A website named Double X, which seems to be a broadly feminist publication run by the Newsweek people, has a piece examining the phenomenon of women using photographs of their children as their Facebook profile photos, and what it says about their identity and social position:
These Facebook photos signal a larger and more ominous self-effacement, a narrowing of our worlds. Think of a dinner party you just attended, and your friend, who wrote her senior thesis in college on Proust, who used to stay out drinking till five in the morning in her twenties, a brilliant and accomplished woman. Think about how throughout the entire dinner party, from olives to chocolate mousse, she talks about nothing but her kids. You waited, and because you love this woman, you want her to talk about…what?…a book? A movie? A news story? True, her talk about her children is very detailed, very impressive in the rigor and analytical depth she brings to the subject; she could, you couldn’t help but think, be writing an entire dissertation on the precise effect of a certain teacher’s pedagogical style on her 4-year-old. But still. You notice at another, livelier corner of the table that the men are not talking about models of strollers. This could in fact be a 19th-century novel where the men have retired to a different room to drink brandy and talk about news and politics. You turn back to the conversation and the woman is talking about what she packs for lunch for her child. Are we all sometimes that woman? A little kid talk is fine, of course, but wasn’t there a time when we were interested, also, in something else?

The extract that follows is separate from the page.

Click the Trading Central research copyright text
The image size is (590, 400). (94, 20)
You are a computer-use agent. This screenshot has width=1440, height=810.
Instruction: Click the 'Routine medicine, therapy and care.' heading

Facebook, of course, traffics in exhibitionism: It is a way of presenting your life, at least those sides of it you cherry pick for the outside world, for show. One’s children are of course an important achievement, and arguably one’s most important achievement, but that doesn’t mean that they are who you are. It could, of course, be argued that the vanity of a younger generation, with their status postings on what kind of tea they are drinking, is a worse kind of narcissism. But this particular form of narcissism, these cherubs trotted out to create a picture of self is to me more disturbing for the truth it tells. The subliminal equation is clear: I am my children. And perhaps for their health and yours and ours, you should be other things as well.